There is also a structural concern: several major publishers have entered commercial partnerships with AI companies, allowing frontier models to train on their content. This introduces a new set of commercial incentives — generating training data — that are even further removed from the mission of advancing scientific knowledge.

The collective action problem

Reform is not simply a matter of individual will. No researcher can safely abandon traditional publication metrics while promotion committees continue using them. No journal can slow down to prioritise discourse while competing journals accelerate. Change requires coordinated action across researchers, journals, institutions, and funders — which is why previous reform efforts have struggled despite widespread recognition that the current system is dysfunctional.

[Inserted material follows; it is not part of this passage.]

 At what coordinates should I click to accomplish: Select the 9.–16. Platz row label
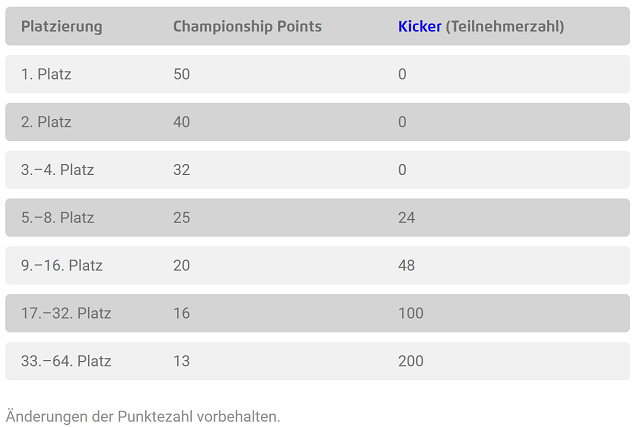62,265

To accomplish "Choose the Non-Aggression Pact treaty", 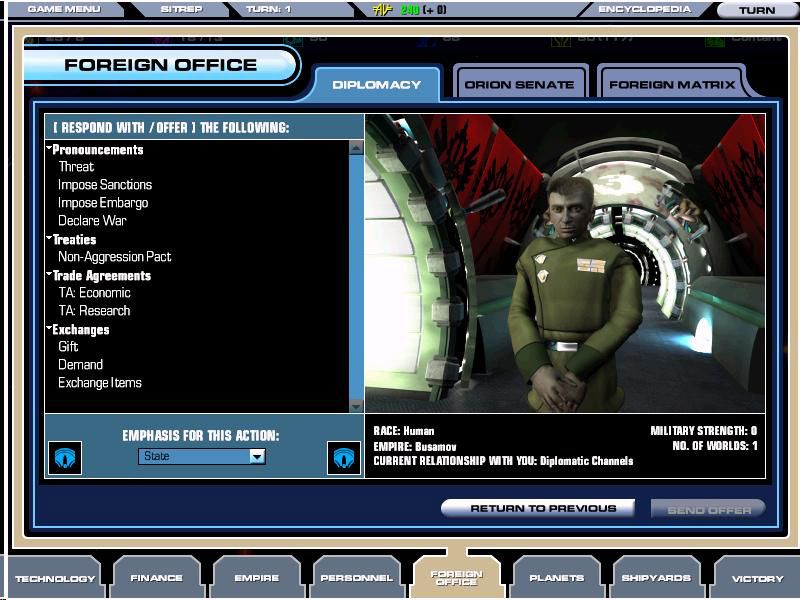I will point(114,257).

The appropriate response for journals is to use AI to deepen rather than accelerate discourse: to surface connections, make peer review dialogic, and measure impact through changes in practice rather than citations among academics. See publishing-with-purpose for a developed argument along these lines.


Sources

  • Rowe, M. (2025). Publishing with purpose: Using AI to enhance scientific discourse. Archives of Physiotherapy, 15(1), 90–96. https://doi.org/10.33393/aop.2025.3442
  • Chu, J. S. G., & Evans, J. A. (2021). Slowed canonical progress in large fields of science. PNAS, 118(41). https://doi.org/10/gm2qmh
  • Edwards, M. A., & Roy, S. (2017). Academic research in the 21st century: Maintaining scientific integrity in a climate of perverse incentives and hypercompetition. Environmental Engineering Science, 34(1), 51–61.

Notes

The analogy has limits — publishers are not intentionally sustaining health problems for profit, as defence contractors might sustain conflict. The value of the analogy is structural: it names the mechanism by which institutional self-interest can override mission without anyone intending that outcome.